Warum die Dienstunfähigkeitsversicherung wichtig ist
Die Dienstunfähigkeitsversicherung ist besonders für Beamtinnen und Beamte auf Widerruf und Probe wichtig. Denn hier werden Sie bei einer Dienstunfähigkeit aus dem aktiven Dienst entlassen und haben keinen Anspruch auf ein Ruhegehalt. Letzterer entsteht erst mit der Verbeamtung auf Lebenszeit. Hier erhöht sich der Versorgungsanspruch jedes Jahr, sodass die Leistungen der Dienstunfähigkeitsversicherung dann entsprechend reduziert werden können.

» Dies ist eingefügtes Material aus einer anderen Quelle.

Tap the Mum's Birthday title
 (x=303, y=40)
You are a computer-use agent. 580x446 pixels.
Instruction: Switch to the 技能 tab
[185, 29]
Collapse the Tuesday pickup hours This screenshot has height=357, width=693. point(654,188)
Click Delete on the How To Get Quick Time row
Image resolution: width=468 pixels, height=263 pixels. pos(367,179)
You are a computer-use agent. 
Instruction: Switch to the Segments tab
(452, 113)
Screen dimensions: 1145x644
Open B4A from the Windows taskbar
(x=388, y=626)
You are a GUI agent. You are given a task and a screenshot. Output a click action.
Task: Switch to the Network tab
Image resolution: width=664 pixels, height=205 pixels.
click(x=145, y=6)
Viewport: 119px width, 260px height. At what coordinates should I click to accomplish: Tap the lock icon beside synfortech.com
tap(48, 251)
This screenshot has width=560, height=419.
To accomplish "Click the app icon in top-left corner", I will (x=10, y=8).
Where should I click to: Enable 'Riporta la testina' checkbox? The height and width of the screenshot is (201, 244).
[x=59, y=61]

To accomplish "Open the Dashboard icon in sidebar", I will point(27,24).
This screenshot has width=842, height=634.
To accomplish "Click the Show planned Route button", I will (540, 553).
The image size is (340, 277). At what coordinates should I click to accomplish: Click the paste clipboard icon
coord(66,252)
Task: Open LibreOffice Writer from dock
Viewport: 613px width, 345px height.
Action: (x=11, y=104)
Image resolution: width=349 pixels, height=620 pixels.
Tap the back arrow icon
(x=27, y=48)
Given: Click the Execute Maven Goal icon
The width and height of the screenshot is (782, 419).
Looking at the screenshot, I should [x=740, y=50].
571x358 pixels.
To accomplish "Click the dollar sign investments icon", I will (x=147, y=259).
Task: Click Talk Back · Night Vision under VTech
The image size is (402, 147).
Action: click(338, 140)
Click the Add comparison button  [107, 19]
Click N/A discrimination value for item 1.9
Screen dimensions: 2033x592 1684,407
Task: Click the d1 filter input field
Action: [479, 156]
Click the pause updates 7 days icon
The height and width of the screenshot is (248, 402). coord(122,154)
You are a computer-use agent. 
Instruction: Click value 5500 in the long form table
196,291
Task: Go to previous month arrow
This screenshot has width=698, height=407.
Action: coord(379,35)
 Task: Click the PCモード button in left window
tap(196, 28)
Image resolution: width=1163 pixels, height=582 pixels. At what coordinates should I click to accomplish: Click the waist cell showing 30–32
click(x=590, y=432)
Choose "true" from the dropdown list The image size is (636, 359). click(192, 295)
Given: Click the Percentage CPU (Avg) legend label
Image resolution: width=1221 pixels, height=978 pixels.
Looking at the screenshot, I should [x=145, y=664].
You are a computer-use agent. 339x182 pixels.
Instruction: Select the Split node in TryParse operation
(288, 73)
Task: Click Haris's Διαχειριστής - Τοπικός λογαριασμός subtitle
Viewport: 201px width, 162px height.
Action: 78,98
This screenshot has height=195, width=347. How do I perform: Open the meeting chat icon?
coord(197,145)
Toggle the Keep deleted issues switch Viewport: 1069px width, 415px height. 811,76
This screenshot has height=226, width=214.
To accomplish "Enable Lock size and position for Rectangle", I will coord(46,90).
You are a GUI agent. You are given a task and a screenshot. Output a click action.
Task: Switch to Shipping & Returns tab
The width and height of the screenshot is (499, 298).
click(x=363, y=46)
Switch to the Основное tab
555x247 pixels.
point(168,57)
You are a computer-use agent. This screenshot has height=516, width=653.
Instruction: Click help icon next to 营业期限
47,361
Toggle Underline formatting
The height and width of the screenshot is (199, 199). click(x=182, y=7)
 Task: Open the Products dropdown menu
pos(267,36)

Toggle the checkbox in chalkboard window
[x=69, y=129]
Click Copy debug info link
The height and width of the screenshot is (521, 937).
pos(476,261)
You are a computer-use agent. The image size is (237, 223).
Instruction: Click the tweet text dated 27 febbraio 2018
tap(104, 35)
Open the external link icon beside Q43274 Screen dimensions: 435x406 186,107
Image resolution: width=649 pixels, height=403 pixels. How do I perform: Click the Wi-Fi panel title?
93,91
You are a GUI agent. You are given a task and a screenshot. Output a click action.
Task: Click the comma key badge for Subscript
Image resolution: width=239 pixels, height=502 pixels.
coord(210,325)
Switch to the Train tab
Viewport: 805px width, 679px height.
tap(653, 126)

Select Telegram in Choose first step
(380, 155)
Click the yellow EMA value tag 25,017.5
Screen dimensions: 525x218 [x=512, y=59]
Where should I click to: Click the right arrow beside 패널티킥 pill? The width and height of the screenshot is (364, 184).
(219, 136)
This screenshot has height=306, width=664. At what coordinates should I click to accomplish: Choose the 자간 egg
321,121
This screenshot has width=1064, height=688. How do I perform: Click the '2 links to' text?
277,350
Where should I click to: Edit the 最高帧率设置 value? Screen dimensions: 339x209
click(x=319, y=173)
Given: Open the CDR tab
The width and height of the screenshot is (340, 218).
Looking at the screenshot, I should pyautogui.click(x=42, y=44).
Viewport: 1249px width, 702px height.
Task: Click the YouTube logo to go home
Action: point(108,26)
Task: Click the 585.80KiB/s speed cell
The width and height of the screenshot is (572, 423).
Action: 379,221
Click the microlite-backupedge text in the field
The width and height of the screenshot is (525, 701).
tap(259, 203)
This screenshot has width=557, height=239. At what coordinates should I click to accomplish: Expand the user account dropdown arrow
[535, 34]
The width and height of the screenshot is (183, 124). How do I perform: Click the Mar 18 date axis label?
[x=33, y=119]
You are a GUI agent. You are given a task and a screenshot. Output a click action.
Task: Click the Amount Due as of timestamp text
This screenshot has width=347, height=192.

Eine Dienstunfähigkeit liegt vor, wenn der Beamte oder die Beamtin aus gesundheitlichen Gründen nicht mehr in der Lage ist, ihre dienstlichen Aufgaben zu erfüllen. Bei einer Einschränkung von bis zu 50 Prozent wird von einer „Teil-Dienstunfähigkeit“ gesprochen, ist die Einschränkung größer, liegt eine vollständige DU vor.
Als Beamter auf Lebenszeit erhalten Sie, solange Ihr persönlicher Pensionsanspruch noch nicht höher ist, eine Mindestversorgung. Sie liegt in Bayern beispielsweise bei 1.811 Euro (Art. 26 Beamtenversorgungsgesetz). Die Differenz zu Ihrem früheren Einkommen vor der Dienstunfähigkeit, etwa 3.250 Euro, ist die Versorgungslücke. Diese schließt die Dienstunfähigkeitsversicherung.
Die DBV Dienstunfähigkeitsversicherung zahlt eine festgelegte monatliche Rente (DU-Rente) aus, wenn der Dienstherr eine Dienstunfähigkeit feststellt. Der Beamtenstatus (Widerruf, Probe oder Lebenszeit) spielt für diese Beurteilung keine Rolle.